Composite Amplifier(LTspice)

HA800はComposite Amp(複合増幅器)形式です。

Composite Ampは直流特性と高速特性のいいとこ取りをするという優れものです。

通常、U1には直流特性の良いOPAをU2には広帯域のOPAを選択します。

必然的にU2のスルーレートはU1より大きくなりますしその必要性があります。

コンポジット・アンプ全体の利得はR3とR4で決定できます。

U1自体の利得は独立しての設定は出来ません。

残るU2の利得はどのようにして決めれば良いのでしょうか。

HA800でのTPA6120のスパイスモデルは入手出来なかったので

LTspiceにあるOPAで回路を組んで挙動を観測してみました。

20180204_203553

全体の帰還抵抗はR4=1KΩで入力抵抗のR3を

250Ω(G=6)赤,500Ω(G=3)青,1KΩ(G=2)黒と変化させた応答です。

U2の利得はR1=250ΩでG=5です。

G=6ではなくG=3でピーキングが大きくなっています。

20180204_203529

U2の利得をR1=500ΩとしてG=3です。

20180204_205634

U2の利得を変化させてR1=1KΩとしてG=2です。

....

**実施事項**
1. 複合増幅器に関する本文によると、コンポジット・アンプ全体の利得は何によって決定できますか。
2. 複合増幅器に関する本文のうち、「Composite Ampは」から「U1自体の利得は独立しての設定は出来ません。」までを一字一句違えずに書き写してください。
この後に示す行は、本文とは別個の資料です。

**保存項目**
....

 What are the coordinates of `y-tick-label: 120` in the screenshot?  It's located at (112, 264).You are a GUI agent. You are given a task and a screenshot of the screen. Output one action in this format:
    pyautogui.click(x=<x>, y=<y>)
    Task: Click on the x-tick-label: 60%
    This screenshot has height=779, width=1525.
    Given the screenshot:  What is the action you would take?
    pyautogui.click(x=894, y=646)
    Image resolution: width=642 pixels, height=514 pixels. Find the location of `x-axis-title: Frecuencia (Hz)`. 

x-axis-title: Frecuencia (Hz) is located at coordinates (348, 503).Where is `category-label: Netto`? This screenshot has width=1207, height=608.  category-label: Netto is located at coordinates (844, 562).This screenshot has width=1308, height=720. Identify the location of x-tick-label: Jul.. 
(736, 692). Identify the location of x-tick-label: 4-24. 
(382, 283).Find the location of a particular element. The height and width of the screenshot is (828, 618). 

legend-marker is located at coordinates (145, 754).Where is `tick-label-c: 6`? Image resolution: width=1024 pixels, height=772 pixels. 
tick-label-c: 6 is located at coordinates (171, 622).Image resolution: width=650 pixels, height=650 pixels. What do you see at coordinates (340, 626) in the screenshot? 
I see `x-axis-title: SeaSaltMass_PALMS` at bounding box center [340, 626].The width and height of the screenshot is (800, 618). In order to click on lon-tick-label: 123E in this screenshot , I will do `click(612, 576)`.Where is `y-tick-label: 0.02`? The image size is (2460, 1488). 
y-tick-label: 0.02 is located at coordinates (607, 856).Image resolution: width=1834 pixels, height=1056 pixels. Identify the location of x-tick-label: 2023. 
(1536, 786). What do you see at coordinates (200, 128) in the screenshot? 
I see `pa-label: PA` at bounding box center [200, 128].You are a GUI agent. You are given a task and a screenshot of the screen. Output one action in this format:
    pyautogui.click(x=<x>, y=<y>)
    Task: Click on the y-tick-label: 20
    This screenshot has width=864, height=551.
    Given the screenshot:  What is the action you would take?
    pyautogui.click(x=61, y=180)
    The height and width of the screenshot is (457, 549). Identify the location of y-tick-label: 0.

....

**解答一覧**
1. R3とR4で決定できます。

2.
Composite Ampは直流特性と高速特性のいいとこ取りをするという優れものです。

通常、U1には直流特性の良いOPAをU2には広帯域のOPAを選択します。

必然的にU2のスルーレートはU1より大きくなりますしその必要性があります。

コンポジット・アンプ全体の利得はR3とR4で決定できます。

U1自体の利得は独立しての設定は出来ません。